Preclinical studies performed in mice, dogs and non-human primates (NHP) showed that vaccination was safe and stimulated strong immune responses in animals of different sexes and ages. Vaccinated animals were protected against a lethal challenge with a highly virulent T. cruzi strain. The vaccine also prevented chronic phase-associated damage in a sub-lethal early chronicity model. Vaccinated animals showed less tissue damage and electrocardiogram (ECG) abnormalities, and reduced parasite burden. Experiments addressing the potential of the vaccine in therapeutic setting alone and in combination with an antiparasitic drug confirmed the beneficial effects resulting from administering the novel combination therapy. Treated animals showed i) less alterations in the ECG, normal levels of enzymes indicating myocardium damage, less inflammation and fibrosis in skeletal and/or heart muscle; and ii) improved vaccine-specific immune responses. The acute and chronic infection models established in NHPs are also invaluable tools for evaluating future vaccines and therapies. Finally, the pivotal toxicology study conducted in rabbits showed no alterations in all tested parameters, thereby demonstrating vaccine non-clinical safety and paving the road towards clinical development.

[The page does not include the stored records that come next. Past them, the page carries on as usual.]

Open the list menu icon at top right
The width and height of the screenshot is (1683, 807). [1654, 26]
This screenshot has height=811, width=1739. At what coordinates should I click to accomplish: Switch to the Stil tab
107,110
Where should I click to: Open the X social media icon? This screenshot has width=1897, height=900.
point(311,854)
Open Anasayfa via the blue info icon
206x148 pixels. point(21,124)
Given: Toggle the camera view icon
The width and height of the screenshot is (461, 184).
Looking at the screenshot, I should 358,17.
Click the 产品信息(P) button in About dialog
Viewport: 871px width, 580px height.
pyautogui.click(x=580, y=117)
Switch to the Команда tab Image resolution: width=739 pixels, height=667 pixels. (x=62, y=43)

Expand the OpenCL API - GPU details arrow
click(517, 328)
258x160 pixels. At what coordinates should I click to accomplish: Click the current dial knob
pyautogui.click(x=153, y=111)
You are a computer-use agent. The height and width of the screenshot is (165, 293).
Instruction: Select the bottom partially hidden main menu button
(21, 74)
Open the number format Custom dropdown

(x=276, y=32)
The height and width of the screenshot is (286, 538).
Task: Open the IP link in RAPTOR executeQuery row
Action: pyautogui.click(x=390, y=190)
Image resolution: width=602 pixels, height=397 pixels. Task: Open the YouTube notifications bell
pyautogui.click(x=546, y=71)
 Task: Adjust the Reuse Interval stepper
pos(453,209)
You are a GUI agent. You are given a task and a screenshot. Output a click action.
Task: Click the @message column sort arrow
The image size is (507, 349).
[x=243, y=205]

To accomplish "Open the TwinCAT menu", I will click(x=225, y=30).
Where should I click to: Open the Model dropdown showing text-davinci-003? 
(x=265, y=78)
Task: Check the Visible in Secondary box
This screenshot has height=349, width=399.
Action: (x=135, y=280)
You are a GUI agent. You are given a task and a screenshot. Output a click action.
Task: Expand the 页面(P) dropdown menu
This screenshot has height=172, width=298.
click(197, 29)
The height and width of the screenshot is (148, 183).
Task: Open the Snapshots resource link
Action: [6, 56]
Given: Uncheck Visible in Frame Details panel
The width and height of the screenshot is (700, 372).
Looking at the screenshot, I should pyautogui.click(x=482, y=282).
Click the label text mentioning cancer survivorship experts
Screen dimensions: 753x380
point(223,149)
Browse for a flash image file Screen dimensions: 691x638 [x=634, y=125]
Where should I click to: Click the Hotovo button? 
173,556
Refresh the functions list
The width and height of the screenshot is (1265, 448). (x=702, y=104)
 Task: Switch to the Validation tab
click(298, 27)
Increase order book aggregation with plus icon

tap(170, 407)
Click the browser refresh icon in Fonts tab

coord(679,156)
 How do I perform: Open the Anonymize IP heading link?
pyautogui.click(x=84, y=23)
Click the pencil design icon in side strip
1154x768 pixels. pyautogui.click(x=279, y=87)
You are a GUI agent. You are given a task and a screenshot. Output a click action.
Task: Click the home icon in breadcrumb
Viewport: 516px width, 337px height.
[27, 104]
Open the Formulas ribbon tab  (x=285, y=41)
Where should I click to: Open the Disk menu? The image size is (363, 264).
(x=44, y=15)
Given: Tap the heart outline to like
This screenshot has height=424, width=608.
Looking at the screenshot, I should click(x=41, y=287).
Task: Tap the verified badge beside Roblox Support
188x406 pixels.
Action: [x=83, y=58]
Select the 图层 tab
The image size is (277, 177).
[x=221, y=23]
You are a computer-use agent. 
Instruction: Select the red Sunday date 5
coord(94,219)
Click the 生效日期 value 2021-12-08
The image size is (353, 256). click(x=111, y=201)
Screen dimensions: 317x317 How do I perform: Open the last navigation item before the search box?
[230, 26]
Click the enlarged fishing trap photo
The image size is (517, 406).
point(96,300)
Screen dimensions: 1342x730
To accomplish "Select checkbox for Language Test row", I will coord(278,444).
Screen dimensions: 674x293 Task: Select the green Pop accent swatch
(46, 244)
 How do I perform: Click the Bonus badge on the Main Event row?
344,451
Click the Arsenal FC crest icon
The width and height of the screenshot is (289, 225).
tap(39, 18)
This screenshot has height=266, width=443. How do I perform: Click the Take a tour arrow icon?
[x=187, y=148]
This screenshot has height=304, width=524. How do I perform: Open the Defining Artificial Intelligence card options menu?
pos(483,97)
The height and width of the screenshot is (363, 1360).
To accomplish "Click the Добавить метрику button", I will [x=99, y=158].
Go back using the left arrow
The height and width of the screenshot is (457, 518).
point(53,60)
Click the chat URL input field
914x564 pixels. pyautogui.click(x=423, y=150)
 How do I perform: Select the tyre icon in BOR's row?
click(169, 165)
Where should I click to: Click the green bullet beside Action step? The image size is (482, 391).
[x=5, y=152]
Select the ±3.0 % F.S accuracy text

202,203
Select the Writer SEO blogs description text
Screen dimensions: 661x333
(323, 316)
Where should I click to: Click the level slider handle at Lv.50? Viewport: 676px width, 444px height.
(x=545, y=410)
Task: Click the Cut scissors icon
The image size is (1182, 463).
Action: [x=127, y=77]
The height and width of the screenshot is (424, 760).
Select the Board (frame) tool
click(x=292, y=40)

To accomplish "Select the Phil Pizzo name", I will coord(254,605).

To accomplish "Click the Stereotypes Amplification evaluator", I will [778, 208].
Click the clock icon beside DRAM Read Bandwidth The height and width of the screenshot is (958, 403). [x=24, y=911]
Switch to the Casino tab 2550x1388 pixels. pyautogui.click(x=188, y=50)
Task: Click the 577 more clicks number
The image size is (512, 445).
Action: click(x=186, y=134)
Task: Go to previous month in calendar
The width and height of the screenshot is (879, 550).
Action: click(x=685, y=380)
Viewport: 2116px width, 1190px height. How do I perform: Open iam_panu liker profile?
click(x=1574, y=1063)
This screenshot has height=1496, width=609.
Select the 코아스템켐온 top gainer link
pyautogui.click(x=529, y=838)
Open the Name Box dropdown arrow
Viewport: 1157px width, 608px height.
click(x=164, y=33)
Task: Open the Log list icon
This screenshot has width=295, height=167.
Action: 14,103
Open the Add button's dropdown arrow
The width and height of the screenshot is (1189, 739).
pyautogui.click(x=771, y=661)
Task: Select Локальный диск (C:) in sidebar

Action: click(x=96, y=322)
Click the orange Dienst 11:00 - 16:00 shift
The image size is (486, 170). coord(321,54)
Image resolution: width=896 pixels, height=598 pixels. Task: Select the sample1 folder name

From a manufacturing perspective, the optimization of a CDA cost-efficient enzymatic synthesis production process in large quantities (up to 5 million doses per batch) marks a critical step toward vaccine accessibility and commercial viability. Although some hurdles still need to be addressed for large scale clinical-grade Traspain antigen production, foundational work was laid for process optimization. The submission of a patent for an improved derivative of Traspain further strengthens the project's innovation and protects future commercial applications. Complementing this, the trademark “CRUZIVAX” was secured in major jurisdictions, reinforcing strategic positioning for future deployment.
Experiments also quantified the importance that patients living in endemic and non-endemic areas, and communities living in endemic areas attribute to the selected vaccine characteristics. Further, it was found that Chagas disease significantly reduces Health-Related Quality of Life, and that the long-term costs associated with the management of Chagas disease is a non-negligible resource burden. On the policy front, CRUZIVAX proactively engaged with national and regional stakeholders, held consultations with international bodies, and was presented in global forums, spearheading also discussions on cost-effective and innovative combination therapies for Chagas. A policy brief targeting non-research audiences is also being prepared to disseminate the project's health-economic implications and inform public health planning.